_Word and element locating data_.
++++++++

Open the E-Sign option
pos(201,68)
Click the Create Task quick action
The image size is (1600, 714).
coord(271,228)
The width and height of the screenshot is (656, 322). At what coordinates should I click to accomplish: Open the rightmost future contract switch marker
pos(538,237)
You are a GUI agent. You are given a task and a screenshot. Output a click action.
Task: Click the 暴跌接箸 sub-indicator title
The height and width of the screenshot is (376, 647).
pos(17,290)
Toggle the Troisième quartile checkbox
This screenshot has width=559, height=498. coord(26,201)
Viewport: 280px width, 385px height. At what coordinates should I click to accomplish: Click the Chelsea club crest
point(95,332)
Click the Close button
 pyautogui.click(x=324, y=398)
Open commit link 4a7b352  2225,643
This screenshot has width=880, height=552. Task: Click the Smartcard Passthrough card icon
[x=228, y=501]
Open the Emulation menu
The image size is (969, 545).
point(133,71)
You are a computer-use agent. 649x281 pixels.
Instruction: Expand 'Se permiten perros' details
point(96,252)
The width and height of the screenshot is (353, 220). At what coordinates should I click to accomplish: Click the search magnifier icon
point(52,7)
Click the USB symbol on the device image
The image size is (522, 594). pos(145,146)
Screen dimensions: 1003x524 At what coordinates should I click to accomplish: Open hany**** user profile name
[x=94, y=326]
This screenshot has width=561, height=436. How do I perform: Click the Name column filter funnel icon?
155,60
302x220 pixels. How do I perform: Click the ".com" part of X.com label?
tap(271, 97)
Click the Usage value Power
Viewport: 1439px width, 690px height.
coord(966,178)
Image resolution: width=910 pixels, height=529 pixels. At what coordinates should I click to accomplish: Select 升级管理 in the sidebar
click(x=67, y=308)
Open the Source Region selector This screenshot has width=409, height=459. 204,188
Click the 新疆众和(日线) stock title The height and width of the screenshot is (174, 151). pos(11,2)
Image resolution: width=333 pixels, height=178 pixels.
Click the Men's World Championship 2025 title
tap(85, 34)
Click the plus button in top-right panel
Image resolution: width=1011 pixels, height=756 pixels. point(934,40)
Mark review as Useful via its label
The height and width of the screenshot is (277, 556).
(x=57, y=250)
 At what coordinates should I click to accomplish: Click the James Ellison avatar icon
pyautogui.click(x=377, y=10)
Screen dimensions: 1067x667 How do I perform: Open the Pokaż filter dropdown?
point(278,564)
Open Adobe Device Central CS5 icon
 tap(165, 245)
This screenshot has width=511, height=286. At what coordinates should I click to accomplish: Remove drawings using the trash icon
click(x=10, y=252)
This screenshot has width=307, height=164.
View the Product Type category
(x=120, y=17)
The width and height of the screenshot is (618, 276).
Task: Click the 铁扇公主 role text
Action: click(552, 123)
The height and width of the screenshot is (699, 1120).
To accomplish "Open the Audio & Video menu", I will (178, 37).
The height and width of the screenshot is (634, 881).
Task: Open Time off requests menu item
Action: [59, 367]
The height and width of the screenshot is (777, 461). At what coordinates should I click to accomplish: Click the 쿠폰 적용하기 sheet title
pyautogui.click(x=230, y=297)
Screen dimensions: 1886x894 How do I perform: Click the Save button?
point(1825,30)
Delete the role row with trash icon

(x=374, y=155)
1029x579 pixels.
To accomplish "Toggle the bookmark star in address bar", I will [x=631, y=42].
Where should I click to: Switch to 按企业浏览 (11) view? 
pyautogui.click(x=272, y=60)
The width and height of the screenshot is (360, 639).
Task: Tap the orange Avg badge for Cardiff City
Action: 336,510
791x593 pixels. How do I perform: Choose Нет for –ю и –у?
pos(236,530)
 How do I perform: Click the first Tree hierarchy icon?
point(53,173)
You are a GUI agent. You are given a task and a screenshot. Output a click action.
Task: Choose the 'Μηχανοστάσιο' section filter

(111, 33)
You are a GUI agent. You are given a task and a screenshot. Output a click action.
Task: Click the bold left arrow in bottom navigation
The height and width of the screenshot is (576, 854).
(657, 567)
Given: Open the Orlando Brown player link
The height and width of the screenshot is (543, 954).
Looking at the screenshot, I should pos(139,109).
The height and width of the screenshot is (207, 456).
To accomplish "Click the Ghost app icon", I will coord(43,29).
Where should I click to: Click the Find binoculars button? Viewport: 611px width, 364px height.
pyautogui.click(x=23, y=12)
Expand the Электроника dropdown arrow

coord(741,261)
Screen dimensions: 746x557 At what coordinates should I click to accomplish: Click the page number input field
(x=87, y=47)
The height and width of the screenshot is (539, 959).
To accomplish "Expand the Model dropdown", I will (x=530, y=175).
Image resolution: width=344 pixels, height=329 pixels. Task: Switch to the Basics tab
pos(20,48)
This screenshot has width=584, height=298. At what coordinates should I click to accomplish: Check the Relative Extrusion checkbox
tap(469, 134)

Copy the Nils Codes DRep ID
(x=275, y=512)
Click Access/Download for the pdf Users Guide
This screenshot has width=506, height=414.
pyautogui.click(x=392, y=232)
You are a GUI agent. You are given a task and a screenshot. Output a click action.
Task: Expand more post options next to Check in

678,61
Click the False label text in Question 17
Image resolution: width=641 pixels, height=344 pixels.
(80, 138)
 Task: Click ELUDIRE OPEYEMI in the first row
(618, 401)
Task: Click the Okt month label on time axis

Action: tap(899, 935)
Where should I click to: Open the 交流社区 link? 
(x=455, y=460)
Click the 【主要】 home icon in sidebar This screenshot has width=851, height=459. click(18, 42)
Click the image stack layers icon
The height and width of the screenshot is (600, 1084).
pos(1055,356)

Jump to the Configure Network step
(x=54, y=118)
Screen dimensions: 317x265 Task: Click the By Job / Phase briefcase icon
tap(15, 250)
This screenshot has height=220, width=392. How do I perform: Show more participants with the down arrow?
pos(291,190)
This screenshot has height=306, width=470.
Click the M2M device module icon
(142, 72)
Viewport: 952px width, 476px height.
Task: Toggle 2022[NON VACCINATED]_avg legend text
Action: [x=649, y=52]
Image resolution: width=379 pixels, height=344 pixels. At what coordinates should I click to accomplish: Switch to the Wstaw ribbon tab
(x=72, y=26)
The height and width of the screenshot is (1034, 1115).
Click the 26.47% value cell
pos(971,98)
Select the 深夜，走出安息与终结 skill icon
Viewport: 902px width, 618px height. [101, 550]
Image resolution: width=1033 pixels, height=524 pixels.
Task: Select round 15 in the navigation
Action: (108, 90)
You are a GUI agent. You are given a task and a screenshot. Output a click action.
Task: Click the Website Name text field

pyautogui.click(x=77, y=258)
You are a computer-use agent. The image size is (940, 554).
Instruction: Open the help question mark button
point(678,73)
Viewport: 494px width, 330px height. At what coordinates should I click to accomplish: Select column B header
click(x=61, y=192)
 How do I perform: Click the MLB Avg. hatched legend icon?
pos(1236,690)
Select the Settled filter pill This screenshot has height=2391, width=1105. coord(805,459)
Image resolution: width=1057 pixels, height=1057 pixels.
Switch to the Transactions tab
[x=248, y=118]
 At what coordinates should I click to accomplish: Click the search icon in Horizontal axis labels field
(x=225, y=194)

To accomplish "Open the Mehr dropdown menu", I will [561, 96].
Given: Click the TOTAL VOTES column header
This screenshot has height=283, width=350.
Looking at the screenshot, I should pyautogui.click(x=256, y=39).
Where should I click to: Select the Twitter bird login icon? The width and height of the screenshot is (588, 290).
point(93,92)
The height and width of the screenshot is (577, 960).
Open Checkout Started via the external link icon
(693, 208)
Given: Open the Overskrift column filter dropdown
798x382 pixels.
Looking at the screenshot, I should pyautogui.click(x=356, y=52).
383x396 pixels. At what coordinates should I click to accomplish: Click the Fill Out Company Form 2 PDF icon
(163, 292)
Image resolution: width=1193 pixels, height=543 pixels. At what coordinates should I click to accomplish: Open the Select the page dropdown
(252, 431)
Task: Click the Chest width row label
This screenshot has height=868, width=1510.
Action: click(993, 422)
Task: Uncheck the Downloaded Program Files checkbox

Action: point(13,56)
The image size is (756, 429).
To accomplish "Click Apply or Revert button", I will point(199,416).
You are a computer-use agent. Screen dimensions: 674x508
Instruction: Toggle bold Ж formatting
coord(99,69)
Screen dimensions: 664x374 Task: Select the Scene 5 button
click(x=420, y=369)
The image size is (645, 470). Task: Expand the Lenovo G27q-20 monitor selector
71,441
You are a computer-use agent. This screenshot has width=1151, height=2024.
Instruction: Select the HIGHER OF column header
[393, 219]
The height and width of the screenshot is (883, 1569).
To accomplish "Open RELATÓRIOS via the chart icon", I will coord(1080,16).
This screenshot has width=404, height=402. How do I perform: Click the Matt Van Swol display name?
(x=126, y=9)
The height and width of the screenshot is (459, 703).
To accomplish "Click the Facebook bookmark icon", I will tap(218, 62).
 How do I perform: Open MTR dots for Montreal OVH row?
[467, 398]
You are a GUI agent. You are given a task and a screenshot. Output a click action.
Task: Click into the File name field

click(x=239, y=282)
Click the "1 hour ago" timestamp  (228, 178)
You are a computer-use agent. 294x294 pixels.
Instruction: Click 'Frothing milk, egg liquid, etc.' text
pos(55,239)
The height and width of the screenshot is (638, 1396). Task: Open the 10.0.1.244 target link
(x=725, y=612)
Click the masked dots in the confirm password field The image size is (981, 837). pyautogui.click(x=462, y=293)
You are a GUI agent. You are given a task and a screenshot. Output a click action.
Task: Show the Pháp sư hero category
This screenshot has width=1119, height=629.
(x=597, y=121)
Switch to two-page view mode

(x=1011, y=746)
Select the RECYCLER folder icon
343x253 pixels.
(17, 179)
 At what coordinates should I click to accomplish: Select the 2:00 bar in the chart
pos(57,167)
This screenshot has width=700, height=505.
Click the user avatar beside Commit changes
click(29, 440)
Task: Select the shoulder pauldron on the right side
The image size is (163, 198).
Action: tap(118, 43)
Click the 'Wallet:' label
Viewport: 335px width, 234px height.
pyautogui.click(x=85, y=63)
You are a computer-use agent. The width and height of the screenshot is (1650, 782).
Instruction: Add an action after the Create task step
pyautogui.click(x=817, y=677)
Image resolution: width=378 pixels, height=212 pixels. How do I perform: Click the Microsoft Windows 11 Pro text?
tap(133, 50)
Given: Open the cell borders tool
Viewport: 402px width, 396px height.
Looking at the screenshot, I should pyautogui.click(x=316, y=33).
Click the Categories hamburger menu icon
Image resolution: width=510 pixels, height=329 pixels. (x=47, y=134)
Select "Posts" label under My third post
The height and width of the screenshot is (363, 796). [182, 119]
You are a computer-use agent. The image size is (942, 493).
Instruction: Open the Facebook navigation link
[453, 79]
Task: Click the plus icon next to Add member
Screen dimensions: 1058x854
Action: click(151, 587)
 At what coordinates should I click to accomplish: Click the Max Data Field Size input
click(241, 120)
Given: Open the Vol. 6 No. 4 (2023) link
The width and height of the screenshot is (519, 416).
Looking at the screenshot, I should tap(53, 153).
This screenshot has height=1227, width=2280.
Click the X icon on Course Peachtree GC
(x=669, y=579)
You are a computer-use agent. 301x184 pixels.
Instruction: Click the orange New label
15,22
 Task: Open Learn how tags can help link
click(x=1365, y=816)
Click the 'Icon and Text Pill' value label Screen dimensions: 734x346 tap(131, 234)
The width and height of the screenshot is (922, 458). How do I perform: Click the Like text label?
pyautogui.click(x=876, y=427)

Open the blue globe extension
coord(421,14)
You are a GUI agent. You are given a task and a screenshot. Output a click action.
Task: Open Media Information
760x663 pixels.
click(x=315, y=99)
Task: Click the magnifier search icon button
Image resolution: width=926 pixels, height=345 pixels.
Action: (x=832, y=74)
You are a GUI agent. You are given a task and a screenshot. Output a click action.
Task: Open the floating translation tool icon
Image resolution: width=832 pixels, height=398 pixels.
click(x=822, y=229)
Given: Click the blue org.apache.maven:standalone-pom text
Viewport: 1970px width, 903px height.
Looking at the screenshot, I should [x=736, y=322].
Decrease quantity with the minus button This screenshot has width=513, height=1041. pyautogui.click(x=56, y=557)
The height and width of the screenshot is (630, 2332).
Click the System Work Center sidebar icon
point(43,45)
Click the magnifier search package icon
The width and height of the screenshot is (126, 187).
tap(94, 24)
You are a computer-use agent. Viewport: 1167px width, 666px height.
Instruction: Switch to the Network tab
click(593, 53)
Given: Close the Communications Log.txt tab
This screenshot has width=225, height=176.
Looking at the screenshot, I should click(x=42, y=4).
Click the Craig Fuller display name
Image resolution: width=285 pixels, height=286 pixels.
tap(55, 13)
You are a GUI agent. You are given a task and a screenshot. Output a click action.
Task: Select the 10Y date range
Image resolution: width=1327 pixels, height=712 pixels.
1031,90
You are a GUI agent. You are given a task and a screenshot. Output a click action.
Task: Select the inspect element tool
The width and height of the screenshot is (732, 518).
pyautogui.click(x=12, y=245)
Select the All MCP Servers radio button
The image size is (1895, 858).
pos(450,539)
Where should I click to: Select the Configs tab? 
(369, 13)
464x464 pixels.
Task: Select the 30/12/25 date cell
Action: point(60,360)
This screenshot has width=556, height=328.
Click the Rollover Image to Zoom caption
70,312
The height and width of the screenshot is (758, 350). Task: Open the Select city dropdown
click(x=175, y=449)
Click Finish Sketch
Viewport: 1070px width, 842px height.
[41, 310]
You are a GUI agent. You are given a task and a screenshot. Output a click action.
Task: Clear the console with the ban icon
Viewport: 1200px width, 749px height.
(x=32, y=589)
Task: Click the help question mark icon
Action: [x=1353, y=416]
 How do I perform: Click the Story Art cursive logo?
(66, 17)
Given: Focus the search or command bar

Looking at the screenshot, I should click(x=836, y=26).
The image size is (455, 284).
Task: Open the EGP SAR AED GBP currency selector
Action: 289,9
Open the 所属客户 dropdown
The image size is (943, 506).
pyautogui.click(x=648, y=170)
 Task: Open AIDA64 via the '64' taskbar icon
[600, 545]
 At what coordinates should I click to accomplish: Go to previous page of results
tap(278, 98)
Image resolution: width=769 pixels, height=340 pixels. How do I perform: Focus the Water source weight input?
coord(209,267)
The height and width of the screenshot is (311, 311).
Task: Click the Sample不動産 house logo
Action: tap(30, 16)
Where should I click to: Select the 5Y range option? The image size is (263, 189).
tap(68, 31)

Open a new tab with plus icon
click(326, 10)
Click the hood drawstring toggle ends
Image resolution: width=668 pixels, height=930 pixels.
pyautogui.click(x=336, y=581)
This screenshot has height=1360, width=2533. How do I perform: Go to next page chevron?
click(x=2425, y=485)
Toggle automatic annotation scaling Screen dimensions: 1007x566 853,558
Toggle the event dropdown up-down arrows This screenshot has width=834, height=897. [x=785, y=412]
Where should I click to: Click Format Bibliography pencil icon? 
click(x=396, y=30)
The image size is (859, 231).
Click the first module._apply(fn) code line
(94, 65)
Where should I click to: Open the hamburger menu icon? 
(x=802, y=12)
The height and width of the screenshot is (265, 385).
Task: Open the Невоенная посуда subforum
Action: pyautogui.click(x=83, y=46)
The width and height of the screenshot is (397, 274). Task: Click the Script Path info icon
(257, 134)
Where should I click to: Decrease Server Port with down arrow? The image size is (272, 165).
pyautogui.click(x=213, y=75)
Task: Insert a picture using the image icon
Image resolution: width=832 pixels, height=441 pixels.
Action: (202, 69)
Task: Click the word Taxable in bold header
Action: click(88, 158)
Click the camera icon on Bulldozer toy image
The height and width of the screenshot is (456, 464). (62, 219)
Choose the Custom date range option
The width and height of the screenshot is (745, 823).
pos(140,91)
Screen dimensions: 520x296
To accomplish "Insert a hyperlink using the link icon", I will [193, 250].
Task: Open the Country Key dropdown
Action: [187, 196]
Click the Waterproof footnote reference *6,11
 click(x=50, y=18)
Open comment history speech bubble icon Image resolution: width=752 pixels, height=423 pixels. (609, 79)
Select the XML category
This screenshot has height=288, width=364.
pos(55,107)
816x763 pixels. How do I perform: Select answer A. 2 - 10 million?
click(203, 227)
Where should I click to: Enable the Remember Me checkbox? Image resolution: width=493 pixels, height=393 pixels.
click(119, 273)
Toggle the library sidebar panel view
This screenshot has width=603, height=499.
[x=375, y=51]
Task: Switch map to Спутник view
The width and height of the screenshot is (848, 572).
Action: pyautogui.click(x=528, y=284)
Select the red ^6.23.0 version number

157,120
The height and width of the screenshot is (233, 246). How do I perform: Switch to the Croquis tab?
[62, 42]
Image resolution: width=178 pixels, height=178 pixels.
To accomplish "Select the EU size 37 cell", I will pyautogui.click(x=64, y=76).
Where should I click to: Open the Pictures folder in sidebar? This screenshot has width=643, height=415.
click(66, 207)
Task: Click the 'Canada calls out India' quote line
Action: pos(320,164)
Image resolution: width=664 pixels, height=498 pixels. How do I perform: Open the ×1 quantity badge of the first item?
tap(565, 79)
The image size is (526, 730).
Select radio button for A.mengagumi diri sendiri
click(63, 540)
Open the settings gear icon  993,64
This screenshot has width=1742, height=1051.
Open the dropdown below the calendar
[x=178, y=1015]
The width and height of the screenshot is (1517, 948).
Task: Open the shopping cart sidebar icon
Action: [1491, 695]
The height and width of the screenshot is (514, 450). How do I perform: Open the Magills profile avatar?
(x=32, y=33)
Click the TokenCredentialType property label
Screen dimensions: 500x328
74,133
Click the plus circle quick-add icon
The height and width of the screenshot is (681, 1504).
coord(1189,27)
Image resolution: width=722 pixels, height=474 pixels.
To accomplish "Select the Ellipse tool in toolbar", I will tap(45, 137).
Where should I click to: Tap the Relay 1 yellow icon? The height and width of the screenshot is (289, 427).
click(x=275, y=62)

++++++++

_Your task_. Identify every line above that contains the word "will", treating uppercase and lowercase as different, and copy each of those lines.

_Task answer_.
To accomplish "Open the Audio & Video menu", I will (178, 37).
To accomplish "Toggle the bookmark star in address bar", I will [x=631, y=42].
To accomplish "Click the Ghost app icon", I will coord(43,29).
To accomplish "Expand the Model dropdown", I will (x=530, y=175).
To accomplish "Open the Mehr dropdown menu", I will [561, 96].
To accomplish "Click Apply or Revert button", I will point(199,416).
To accomplish "Open RELATÓRIOS via the chart icon", I will coord(1080,16).
To accomplish "Click the Facebook bookmark icon", I will tap(218, 62).
To accomplish "Insert a hyperlink using the link icon", I will [193, 250].
To accomplish "Select the EU size 37 cell", I will pyautogui.click(x=64, y=76).
To accomplish "Select the Ellipse tool in toolbar", I will tap(45, 137).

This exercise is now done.